Por Graziela Wolfart
Publicada no Boletim 89 de ControVérsia
Na visão da socióloga Maria Victoria de Mesquita Benevides, ainda predomina na cultura
política brasileira o poder oligárquico e a defesa de privilégios que perpetuam
uma forma naturalizada de patrimonialismo. Portanto, conclui, “não temos
República nem democracia consolidadas”
Apoiadora da proposta de extinção
do Senado, a professora e cientista política Maria
Victoria de Mesquita Benevides defende que a
construção da democracia passa necessariamente pela ética na política. “Os fins
não justificam os meios. Há décadas defendo a reforma política, cada vez mais
relevante. Acredito que a adoção de formas de democracia direta e participativa
poderiam reduzir os defeitos da representação, assim como modificações no
sistema eleitoral poderiam aumentar a representatividade democrática. Defendo,
ainda, o financiamento público
das campanhas eleitorais. Tudo isso com regras claras e sob o controle da
sociedade”. Na entrevista a seguir, concedida por e-mail à IHU
On-Line, ela lamenta que “infelizmente, o povo não confia nos
partidos e menos ainda na política. Isso é péssimo, porque mina a crença na
atividade política como possibilidade de transformação e desenvolve apatia em
relação ao bem público, assim como provoca, por exclusão, saídas individuais e
não democráticas”.

Dados extraídos:
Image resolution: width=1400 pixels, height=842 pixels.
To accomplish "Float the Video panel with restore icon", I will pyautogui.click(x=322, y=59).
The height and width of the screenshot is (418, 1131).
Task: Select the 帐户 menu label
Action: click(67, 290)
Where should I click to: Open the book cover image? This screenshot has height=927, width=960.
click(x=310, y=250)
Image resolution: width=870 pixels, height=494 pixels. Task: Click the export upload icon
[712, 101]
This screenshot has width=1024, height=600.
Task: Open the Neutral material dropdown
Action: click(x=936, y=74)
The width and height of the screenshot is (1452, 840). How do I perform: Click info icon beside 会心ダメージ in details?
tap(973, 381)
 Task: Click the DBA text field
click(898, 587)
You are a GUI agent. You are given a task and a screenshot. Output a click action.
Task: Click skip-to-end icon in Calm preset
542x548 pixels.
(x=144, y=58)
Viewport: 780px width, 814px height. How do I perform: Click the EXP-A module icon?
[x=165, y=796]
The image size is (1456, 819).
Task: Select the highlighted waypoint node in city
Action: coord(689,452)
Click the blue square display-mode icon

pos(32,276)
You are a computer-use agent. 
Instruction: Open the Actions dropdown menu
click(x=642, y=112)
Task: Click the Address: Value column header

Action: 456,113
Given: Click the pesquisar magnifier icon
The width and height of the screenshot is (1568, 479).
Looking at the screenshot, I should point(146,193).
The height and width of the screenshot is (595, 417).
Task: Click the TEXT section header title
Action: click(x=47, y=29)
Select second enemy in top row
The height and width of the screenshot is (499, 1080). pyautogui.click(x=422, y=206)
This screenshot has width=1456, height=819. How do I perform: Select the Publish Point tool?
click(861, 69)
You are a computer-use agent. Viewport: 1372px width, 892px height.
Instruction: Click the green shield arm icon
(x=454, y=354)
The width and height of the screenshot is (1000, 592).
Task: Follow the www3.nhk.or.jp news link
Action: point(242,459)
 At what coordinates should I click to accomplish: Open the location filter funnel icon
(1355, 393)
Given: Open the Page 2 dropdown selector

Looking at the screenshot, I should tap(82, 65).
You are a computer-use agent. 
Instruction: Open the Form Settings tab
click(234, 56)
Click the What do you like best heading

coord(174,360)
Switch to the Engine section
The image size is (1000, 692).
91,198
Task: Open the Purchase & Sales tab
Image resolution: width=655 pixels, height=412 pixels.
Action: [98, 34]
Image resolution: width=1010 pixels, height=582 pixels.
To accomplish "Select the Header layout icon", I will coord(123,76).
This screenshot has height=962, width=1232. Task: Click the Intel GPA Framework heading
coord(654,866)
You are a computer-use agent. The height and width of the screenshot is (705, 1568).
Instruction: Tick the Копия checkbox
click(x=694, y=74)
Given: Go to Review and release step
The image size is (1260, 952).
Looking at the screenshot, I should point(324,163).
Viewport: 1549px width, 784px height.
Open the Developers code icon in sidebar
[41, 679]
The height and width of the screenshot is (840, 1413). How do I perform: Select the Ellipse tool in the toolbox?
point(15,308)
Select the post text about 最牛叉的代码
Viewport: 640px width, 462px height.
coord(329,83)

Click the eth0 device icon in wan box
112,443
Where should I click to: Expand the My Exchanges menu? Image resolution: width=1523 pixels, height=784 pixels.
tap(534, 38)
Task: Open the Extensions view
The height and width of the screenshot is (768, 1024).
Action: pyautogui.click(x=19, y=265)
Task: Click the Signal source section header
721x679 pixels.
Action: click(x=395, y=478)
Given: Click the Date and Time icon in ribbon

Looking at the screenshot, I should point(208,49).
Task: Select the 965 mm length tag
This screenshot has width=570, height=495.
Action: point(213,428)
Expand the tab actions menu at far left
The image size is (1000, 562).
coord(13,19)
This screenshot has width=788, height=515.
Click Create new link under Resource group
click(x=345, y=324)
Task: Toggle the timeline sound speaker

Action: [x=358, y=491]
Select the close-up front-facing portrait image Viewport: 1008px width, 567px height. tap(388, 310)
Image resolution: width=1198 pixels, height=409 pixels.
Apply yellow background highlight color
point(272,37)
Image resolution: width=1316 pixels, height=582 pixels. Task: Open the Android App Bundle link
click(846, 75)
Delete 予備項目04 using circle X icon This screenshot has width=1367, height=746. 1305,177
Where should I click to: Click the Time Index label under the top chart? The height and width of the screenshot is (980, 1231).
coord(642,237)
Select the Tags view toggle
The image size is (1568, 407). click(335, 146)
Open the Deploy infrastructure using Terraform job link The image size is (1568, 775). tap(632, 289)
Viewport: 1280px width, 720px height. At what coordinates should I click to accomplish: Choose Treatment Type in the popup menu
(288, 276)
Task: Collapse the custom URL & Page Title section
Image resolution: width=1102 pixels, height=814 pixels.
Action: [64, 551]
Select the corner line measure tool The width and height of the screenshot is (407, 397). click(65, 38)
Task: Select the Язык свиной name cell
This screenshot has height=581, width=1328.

Tarefa: Como ficaria, de forma mais enxuta e com os fatos principais preservados, o parágrafo do texto que começa com “Apoiadora da proposta de extinção”? As entradas não têm nenhum papel nisto.

Resposta final: Maria Victoria de Mesquita Benevides, professora e cientista política que apoia a extinção do Senado, afirma que a construção da democracia passa pela ética na política e que os fins não justificam os meios. Há décadas defende a reforma política: formas de democracia direta e participativa, mudanças no sistema eleitoral e financiamento público das campanhas, tudo com regras claras e sob controle da sociedade. Em entrevista por e-mail à IHU On-Line, lamenta que o povo não confie nos partidos nem na política, o que mina a crença na política como meio de transformação, gera apatia diante do bem público e leva a saídas individuais e não democráticas.